— Extrait à lire —
-------------------------

COUR D'APPEL DE BASSE-TERRE
1ère CHAMBRE CIVILE
ARRET No 907 DU 23 DECEMBRE 2019
No RG 19/00286 - CF/EK
No Portalis DBV7-V-B7D-DCC2
Décision déférée à la Cour : ordonnance de référé du président du tribunal de grande instance de BASSE-TERRE, décision attaquée en date du 12 février 2019, enregistrée sous le no 18/00185
APPELANT :
Monsieur W... H... K...
[...]
[...]
Représenté par Me Dominique DEPORCQ, (TOQUE 63) avocat au barreau de GUADELOUPE/ST MARTIN/ST BART
INTIMÉES :
L'ASSOCIATION PIGEON D'ARGENT
réprésentée par son Président en exercice Monsieur S... P... demeurant à [...]
[...]
[...]
Représentée par Me Florence BARRE AUJOULAT, (TOQUE 01) avocat au barreau de GUADELOUPE/ST MARTIN/ST BART
La COMMUNE DE SAINT-CLAUDE
représentée par son Maire en exercice
[...]
[...]
Représentée par Me Olivier PAYEN de la SCP PAYEN - PRADINES, (TOQUE 74) avocat au barreau de GUADELOUPE/ST MARTIN/ST BART
COMPOSITION DE LA COUR
En application des dispositions de l'article 779-3 du code de procédure civile, le conseiller de la mise en état, à la demande des parties, a autorisé les avocats à déposer leur dossier au greffe de la chambre civile avant le 21 octobre 2019.

-------------------------

— Liste des données —

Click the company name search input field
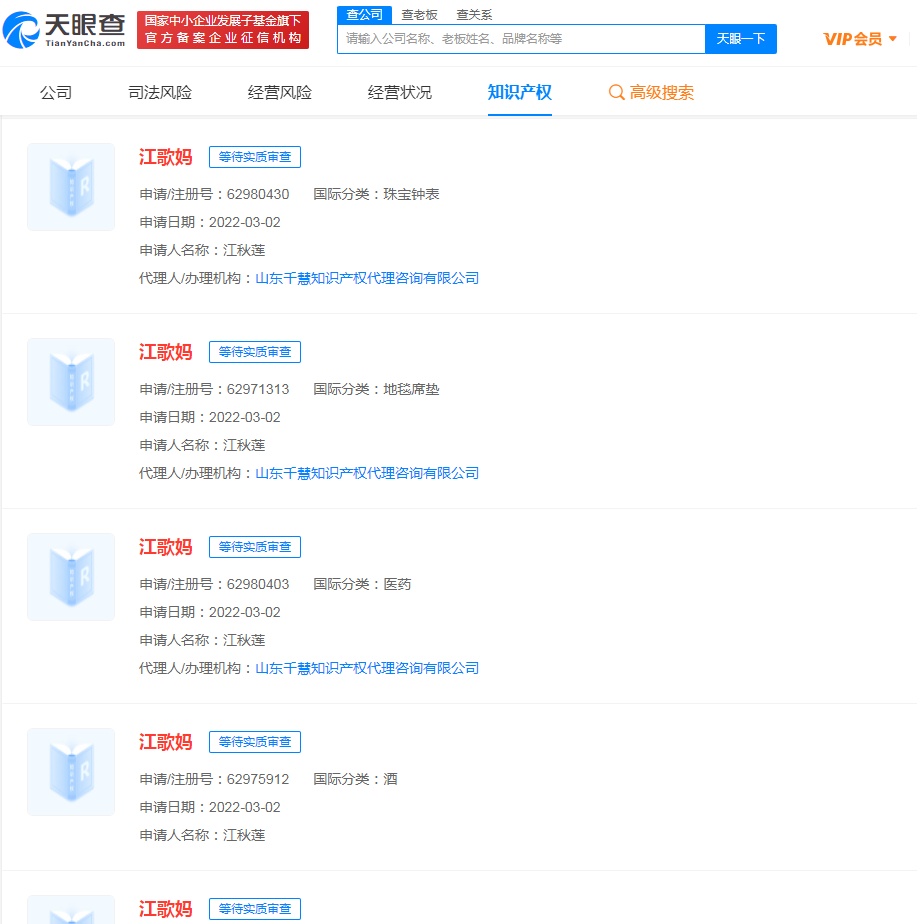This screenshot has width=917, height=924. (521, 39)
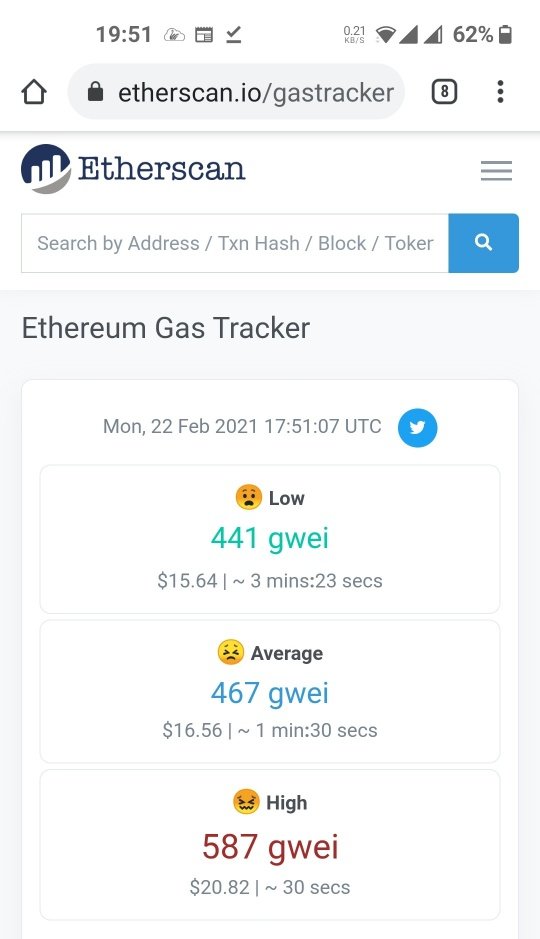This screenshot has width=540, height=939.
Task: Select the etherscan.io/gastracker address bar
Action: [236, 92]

-------------------------

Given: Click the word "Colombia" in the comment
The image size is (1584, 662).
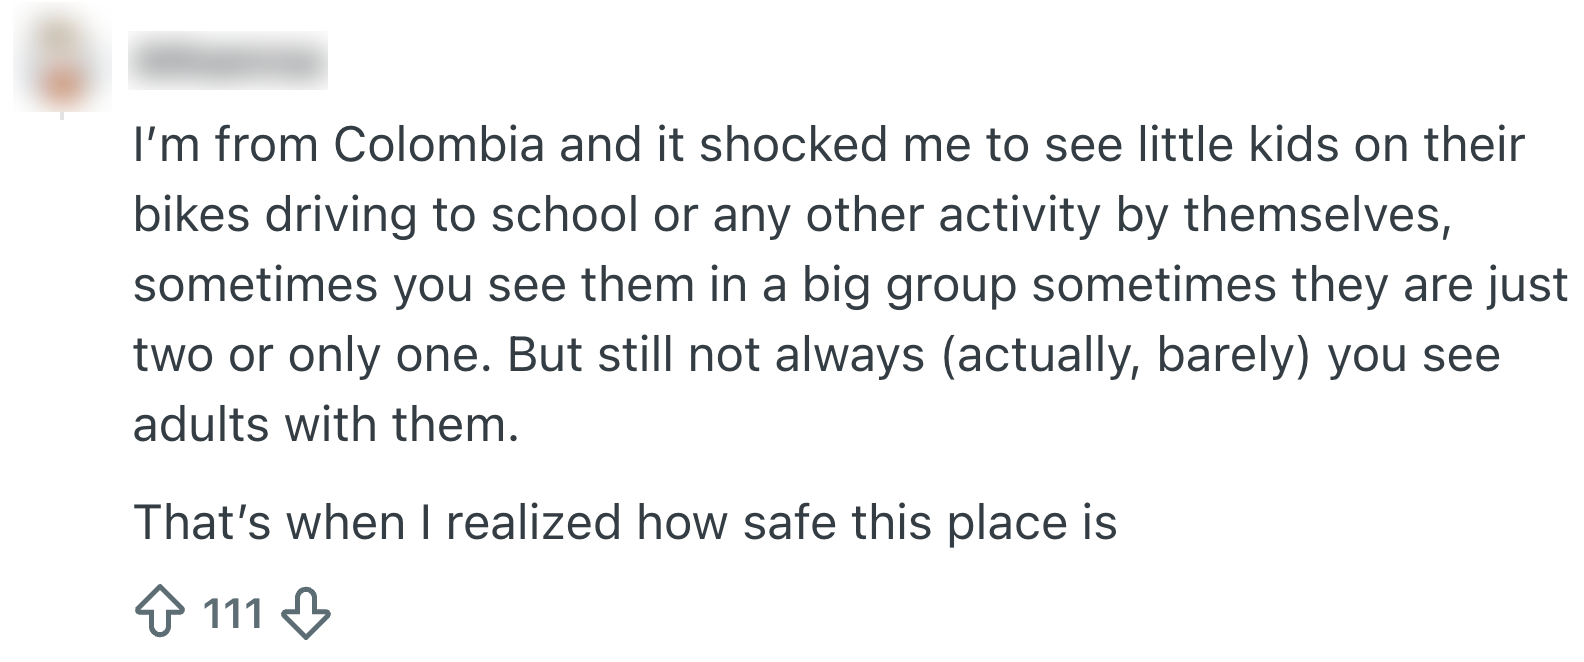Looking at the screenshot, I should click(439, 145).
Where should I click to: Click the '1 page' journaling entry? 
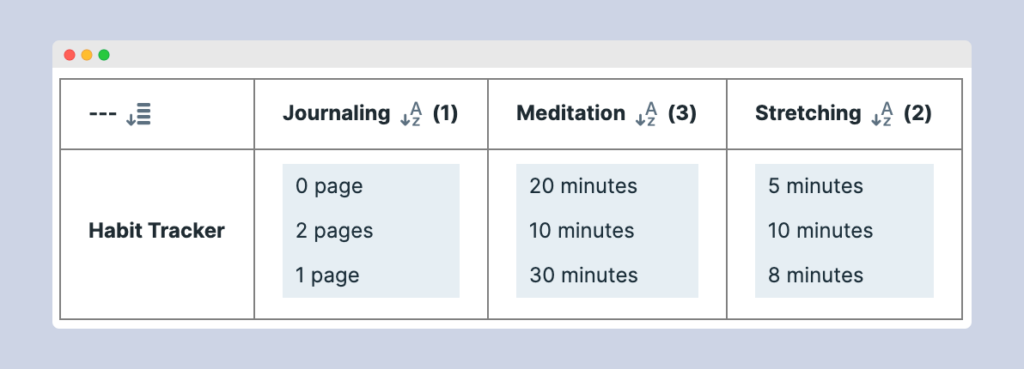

-------------------------

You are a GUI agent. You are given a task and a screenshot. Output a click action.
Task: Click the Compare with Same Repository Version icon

-------------------------

— Consigne de l'exercice —
Reproduisez à l'identique et en entier l'en-tête de l'arrêt de la cour d'appel de Basse-Terre présenté plus haut.

— Réponse rédigée —
COUR D'APPEL DE BASSE-TERRE
1ère CHAMBRE CIVILE
ARRET No 907 DU 23 DECEMBRE 2019
No RG 19/00286 - CF/EK
No Portalis DBV7-V-B7D-DCC2
Décision déférée à la Cour : ordonnance de référé du président du tribunal de grande instance de BASSE-TERRE, décision attaquée en date du 12 février 2019, enregistrée sous le no 18/00185
APPELANT :
Monsieur W... H... K...
[...]
[...]
Représenté par Me Dominique DEPORCQ, (TOQUE 63) avocat au barreau de GUADELOUPE/ST MARTIN/ST BART
INTIMÉES :
L'ASSOCIATION PIGEON D'ARGENT
réprésentée par son Président en exercice Monsieur S... P... demeurant à [...]
[...]
[...]
Représentée par Me Florence BARRE AUJOULAT, (TOQUE 01) avocat au barreau de GUADELOUPE/ST MARTIN/ST BART
La COMMUNE DE SAINT-CLAUDE
représentée par son Maire en exercice
[...]
[...]
Représentée par Me Olivier PAYEN de la SCP PAYEN - PRADINES, (TOQUE 74) avocat au barreau de GUADELOUPE/ST MARTIN/ST BART
COMPOSITION DE LA COUR
En application des dispositions de l'article 779-3 du code de procédure civile, le conseiller de la mise en état, à la demande des parties, a autorisé les avocats à déposer leur dossier au greffe de la chambre civile avant le 21 octobre 2019.